- _OBJECTIVE 1_
Answer these questions from the DotLisp text:
(a) Which virtual machine does Clojure target?
(b) Under what license is DotLisp released?
(c) At minimum, what does the documentation presume the reader has installed?
- _OBJECTIVE 2_
Copy word for word the part of the DotLisp text that begins at the words "DotLisp is now" and stops after the words "as a language.".

10/2007 - I've been working on Clojure, a dynamic programming language, and Lisp, that targets the Java Virtual Machine. It is substantially more sophisticated than DotLisp and I strongly recommend it, unless you must target .Net.

Objectives

Non-Objectives

Caveats

Features

Implementation Notes

Documentation Overview

    This documentation presumes that you know Scheme or Common Lisp, or are willing to learn the fundamentals of Lisp from some other source (i.e. Scheme books or Common Lisp books). It also presumes you have at least the .Net Framework SDK (if not Visual Studio .Net), and will learn about .Net and its framework from the help included with same.

Obtaining DotLisp

    DotLisp is now open source, released under the BSD license, and hosted as a project on SourceForge.

Philosophy

    The idea behind DotLisp was to build a Lisp for .Net that yielded to the CLR those things provided by the CLR that languages normally have to provide themselves: a type system, a memory management system, a library, while at the same time retaining the essence of Lisp as a language.

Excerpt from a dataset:

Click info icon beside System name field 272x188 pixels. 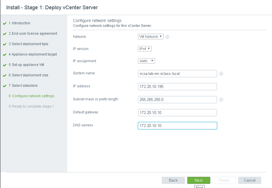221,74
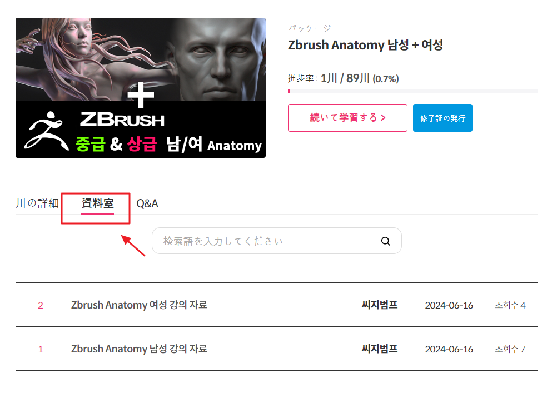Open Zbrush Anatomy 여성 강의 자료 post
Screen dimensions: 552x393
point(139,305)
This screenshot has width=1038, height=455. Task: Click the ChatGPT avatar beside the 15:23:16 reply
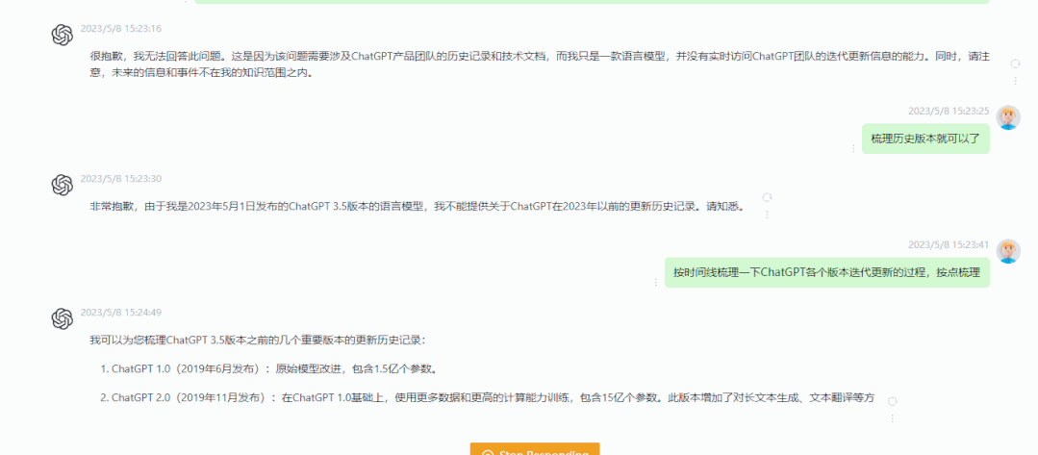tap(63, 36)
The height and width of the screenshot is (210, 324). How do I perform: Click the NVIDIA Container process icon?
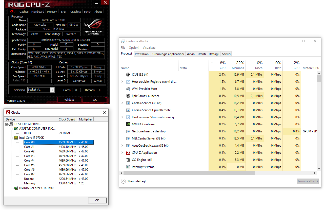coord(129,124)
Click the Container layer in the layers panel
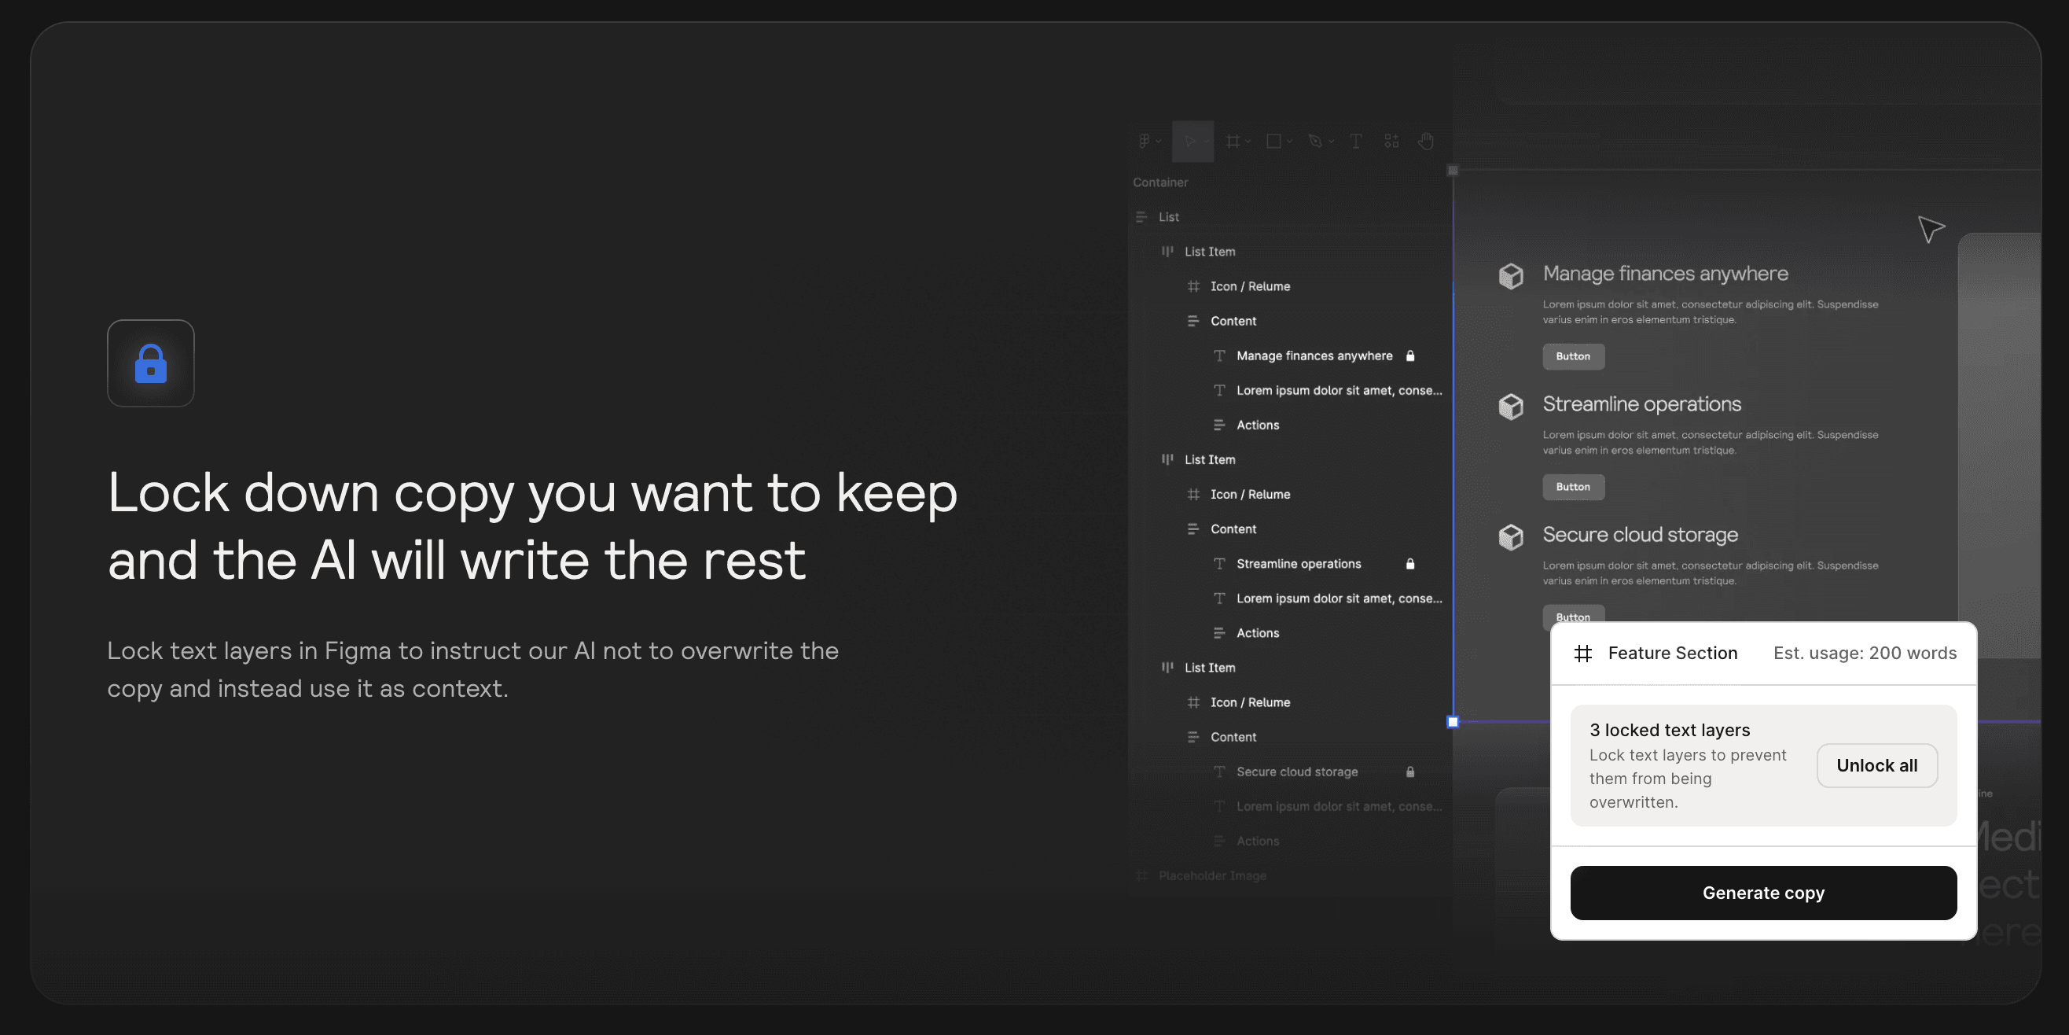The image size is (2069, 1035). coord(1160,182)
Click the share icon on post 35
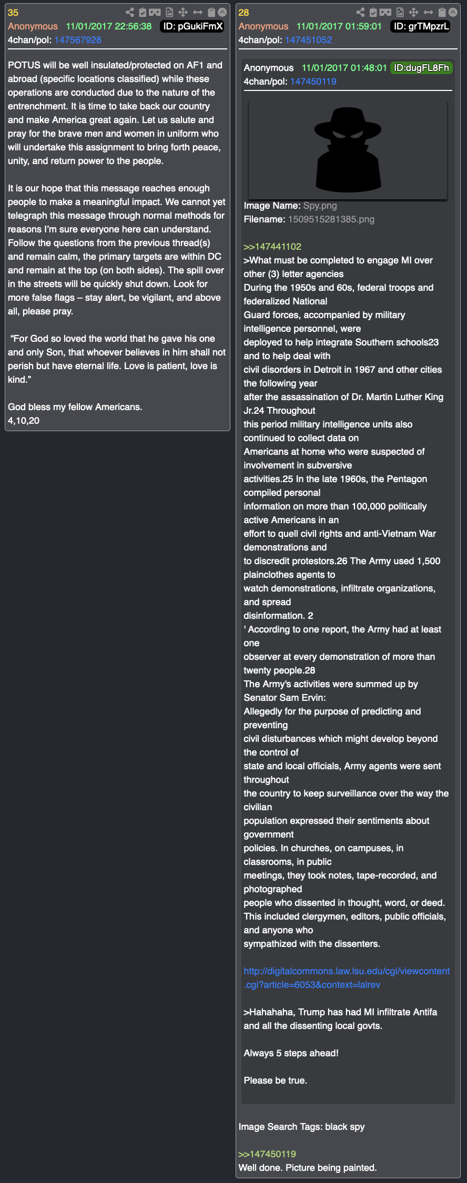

...

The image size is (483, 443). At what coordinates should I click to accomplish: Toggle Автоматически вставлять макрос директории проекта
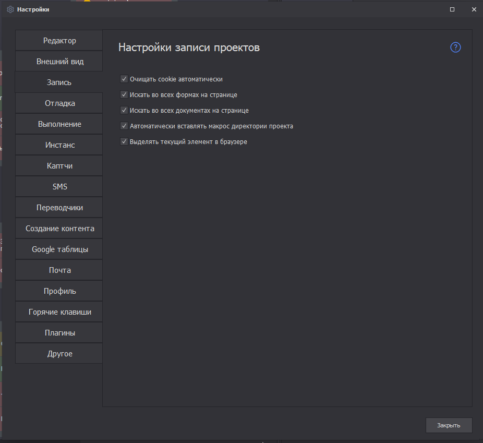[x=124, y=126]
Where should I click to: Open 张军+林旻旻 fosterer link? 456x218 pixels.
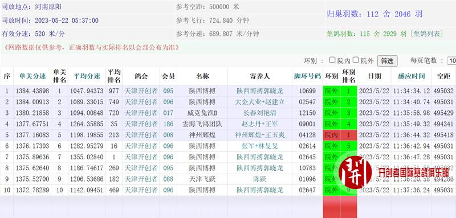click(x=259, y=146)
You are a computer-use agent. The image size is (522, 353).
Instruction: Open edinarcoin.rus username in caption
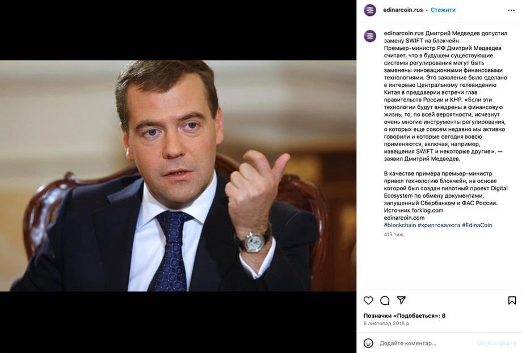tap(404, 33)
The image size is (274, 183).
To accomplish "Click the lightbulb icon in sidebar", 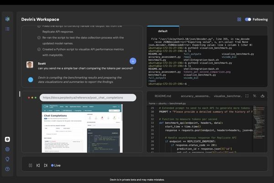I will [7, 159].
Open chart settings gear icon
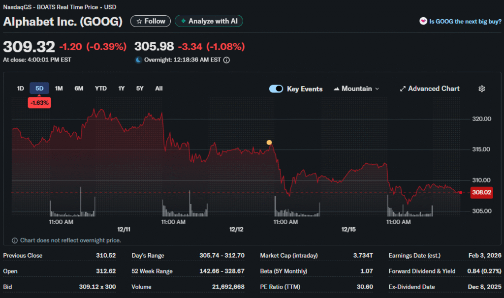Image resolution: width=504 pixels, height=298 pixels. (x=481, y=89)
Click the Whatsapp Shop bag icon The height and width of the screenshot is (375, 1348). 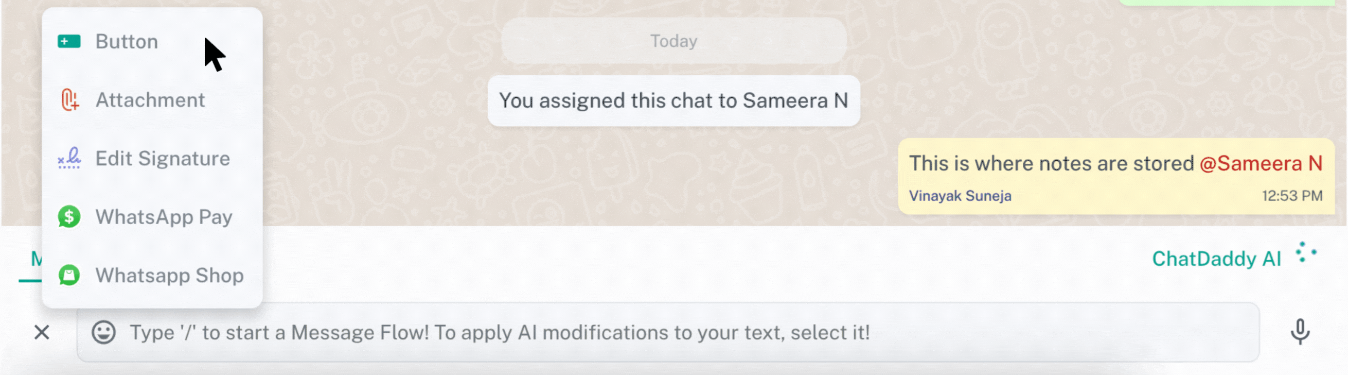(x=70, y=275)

- _EXERCISE OUTPUT 1_
(a) The Java Virtual Machine.
(b) The BSD license.
(c) The .Net Framework SDK.

- _EXERCISE OUTPUT 2_
DotLisp is now open source, released under the BSD license, and hosted as a project on SourceForge.

Philosophy

    The idea behind DotLisp was to build a Lisp for .Net that yielded to the CLR those things provided by the CLR that languages normally have to provide themselves: a type system, a memory management system, a library, while at the same time retaining the essence of Lisp as a language.